It's a tricky case. Basically, the doctrine says that a fugitive can't say "I'm not subject to this court" (by fleeing justice) and simultaneously use the court to his advantage, in different aspects of the same matter.
I am not a lawyer (IANL), but as far as I can see, this case is very similar to Degen v. United States (1996). In that case, the Supreme Court explicitly said that the government was not justified in using the doctrine of fugitive disentitlement to dismiss a challenge of forfeiture.
Reference and discussion: http://scholarlycommons.law.no...

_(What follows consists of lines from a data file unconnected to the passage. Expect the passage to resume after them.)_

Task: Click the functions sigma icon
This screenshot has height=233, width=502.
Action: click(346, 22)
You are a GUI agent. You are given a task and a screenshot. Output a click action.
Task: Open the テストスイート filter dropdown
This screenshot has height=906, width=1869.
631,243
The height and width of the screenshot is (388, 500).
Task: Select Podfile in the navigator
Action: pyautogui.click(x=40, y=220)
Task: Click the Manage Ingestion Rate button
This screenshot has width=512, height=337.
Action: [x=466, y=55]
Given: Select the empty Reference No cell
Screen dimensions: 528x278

The summary of that case (from http://www.oyez.org/cases/1990... ):
"Principles of deference to the other branches of government require a court to invoke its inherent power only as a reasonable response to the problems and needs that provoke it. No sufficient reason justifies disentitlement here. Since the court's jurisdiction over the property is secure despite Degen's absence, there is no risk of delay or frustration in determining the merits of the government's forfeiture claims or in enforcing the resulting judgment. Also, the court has alternatives, other than disentitlement, to keep Degen from using liberal civil discovery rules to gain an improper advantage in the criminal prosecution, where discovery is more limited. Finally, disentitlement is an excessive response to the court's interests in redressing the indignity visited upon it by Degen's absence from the criminal proceeding, and in deterring flight from criminal prosecution in general; it is a response that erodes rather than enhances the dignity of the court."